As you may already be aware, this task force is composed of representatives from every affected constituency in the trial courts. There are labor representatives, court executive officers, county representatives, state representatives, and judges on the task force. I am proud of the fact that these diverse representatives have produced this second interim report through a consensus-based process.
Earlier this year, the task force distributed its first interim report which described the task force’s work up to May 1999. The attached report describes all the personnel system components recommended by the task force to date, including: classification, salary, employment protection systems, meet and confer, defined-benefit retirement, group insurance and other employer-provided benefits, accrued leave, federally regulated benefits, deferred compensation, retiree group insurance benefits, and transition issues.
Throughout our many meetings, the task force has sought to create a personnel system that would:
We invite your comments regarding our recommendations for each personnel component and the consequences of those recommendations. In making such comments, you will help us to ensure that all perspectives and issues are considered.

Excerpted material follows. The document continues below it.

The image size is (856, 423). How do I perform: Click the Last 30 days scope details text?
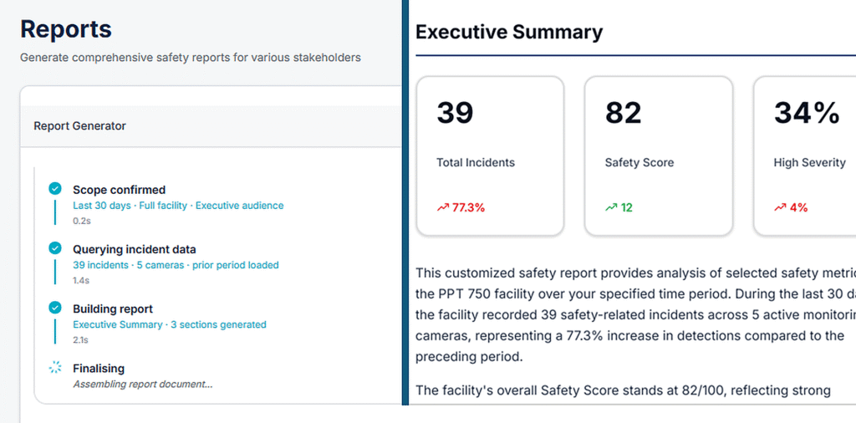[179, 206]
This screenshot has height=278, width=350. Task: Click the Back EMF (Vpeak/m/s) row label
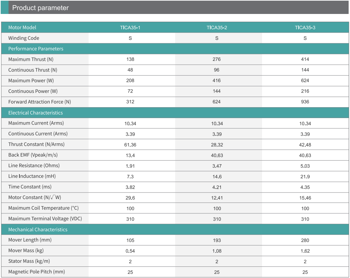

Likewise, we invite your comments on the various status proposals of state, court, and county as they are set forth in the report. We recognize that in achieving our goals of ensuring that all benefits of employees are maintained as well as providing for local court management, these status definitions may have to be modified. We encourage your comments in helping us make such modifications to the status definitions as may be necessary to help us achieve our goals and make our final recommendation of a court status that serves the interests of the employees, the courts, and the state of California.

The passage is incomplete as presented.